◆ Records for the exercise:

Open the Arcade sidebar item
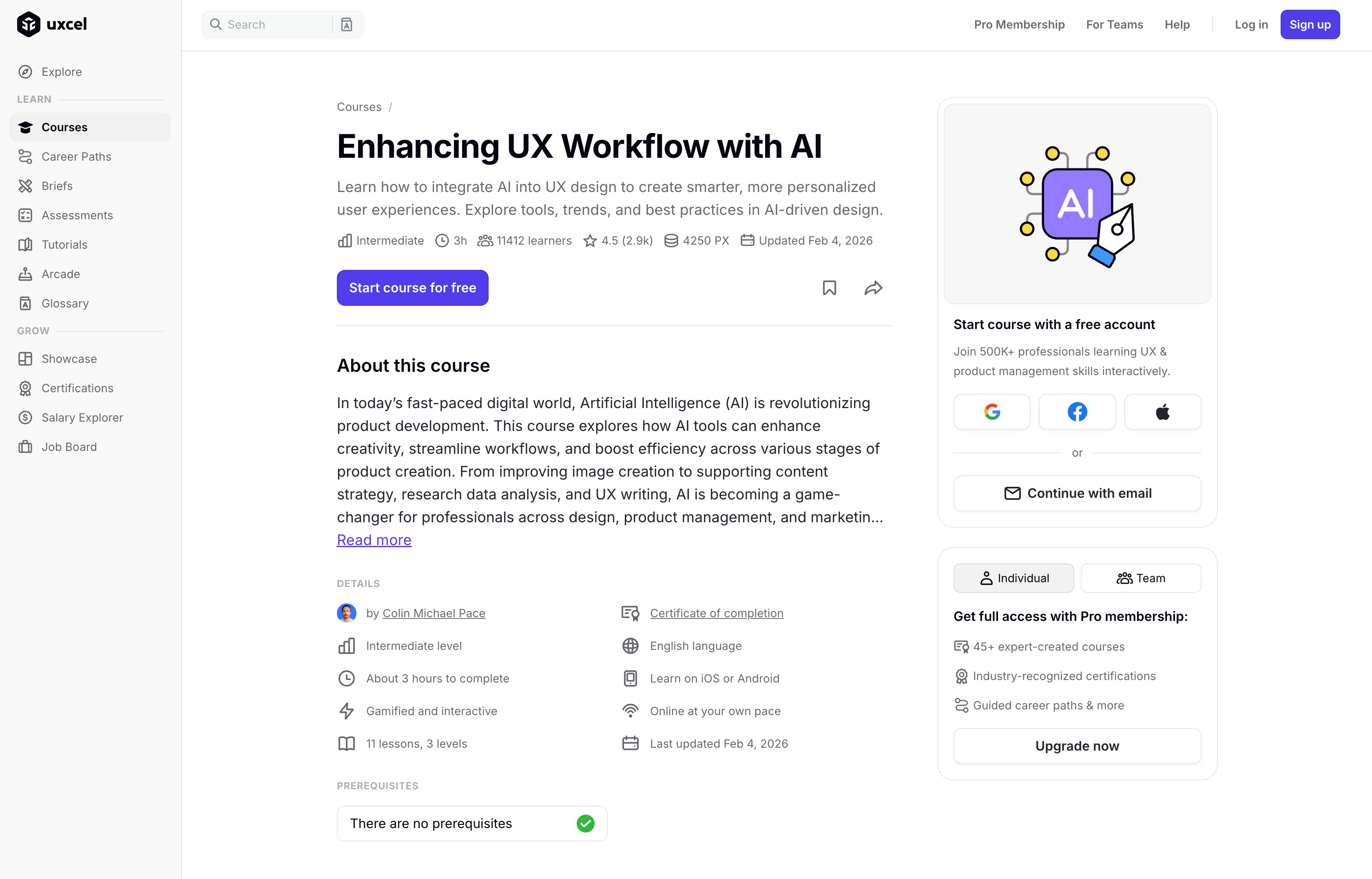 [x=60, y=274]
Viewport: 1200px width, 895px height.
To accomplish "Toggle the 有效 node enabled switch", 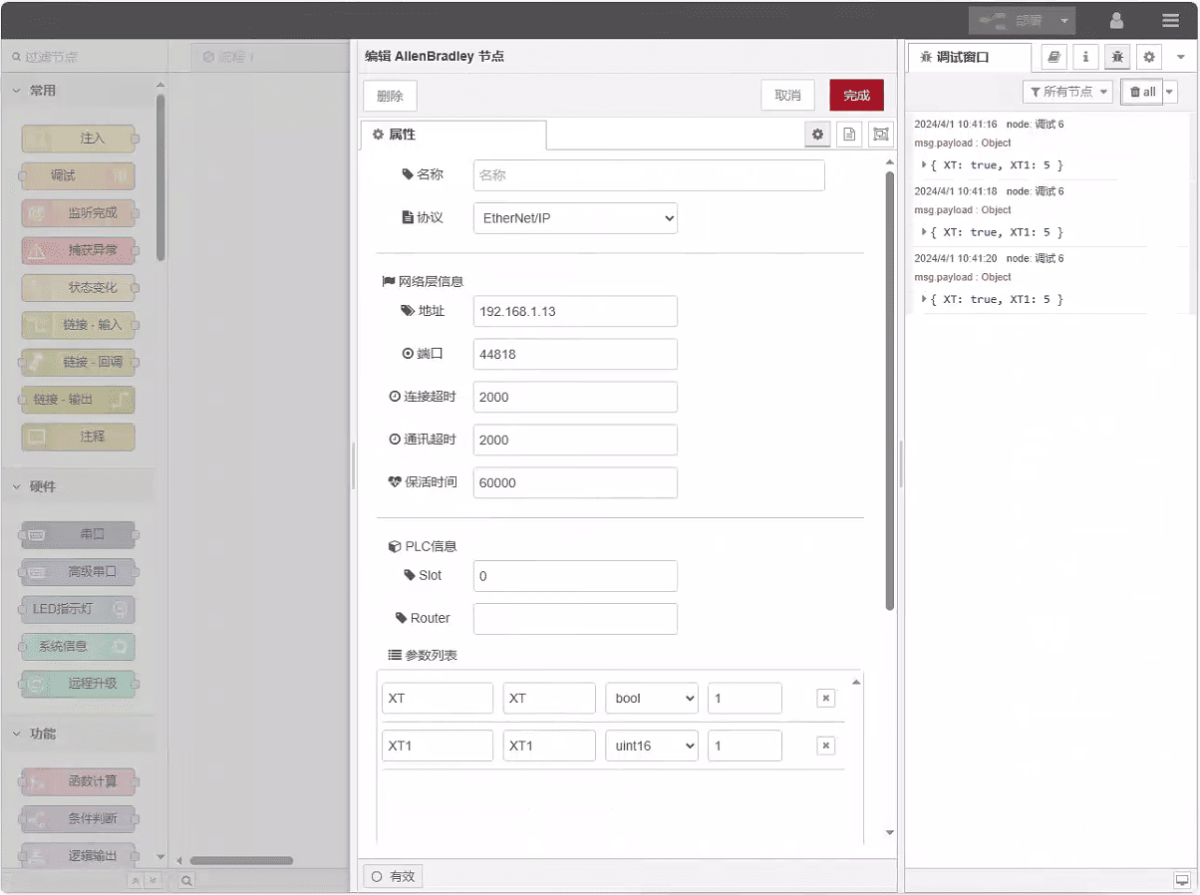I will coord(392,876).
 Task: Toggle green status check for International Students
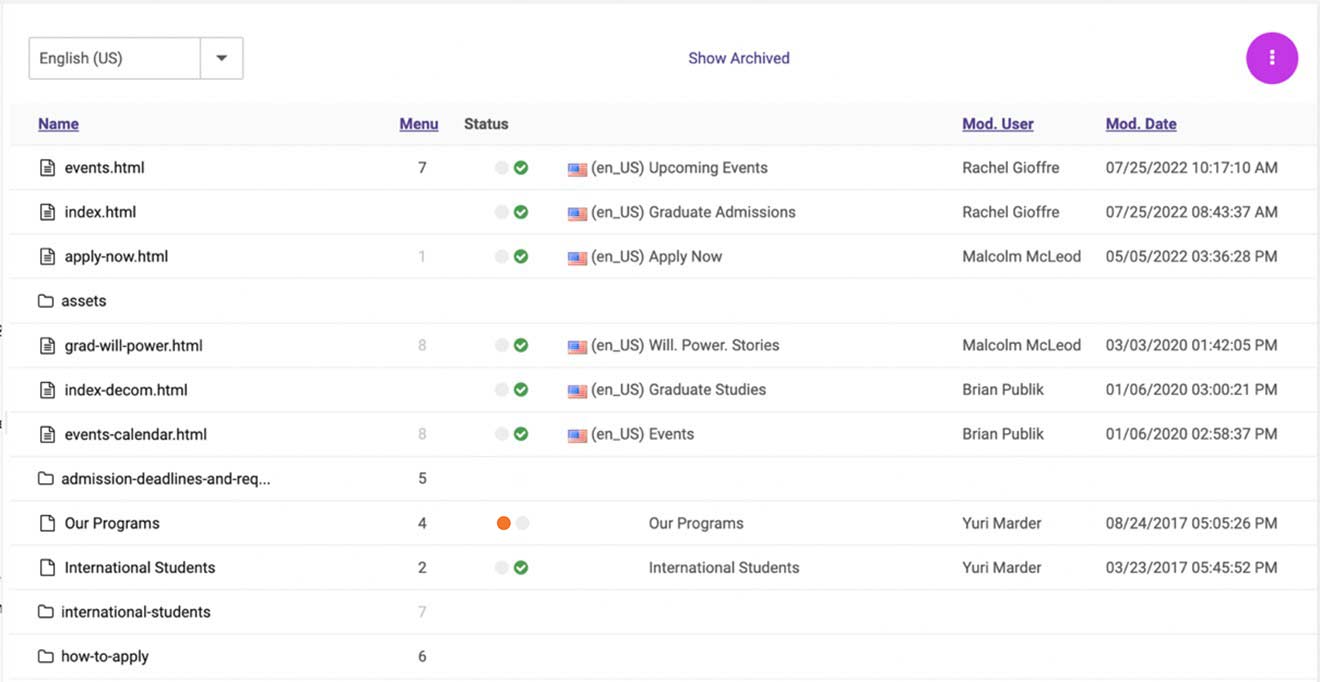pos(521,567)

◆ Directive: Quote the lines of the data exactly, starting with the line that contains "Task: Toggle green" and continuing through the end of the data. Leave the pictures out of your answer.

◆ Right answer:
 Task: Toggle green status check for International Students
pos(521,567)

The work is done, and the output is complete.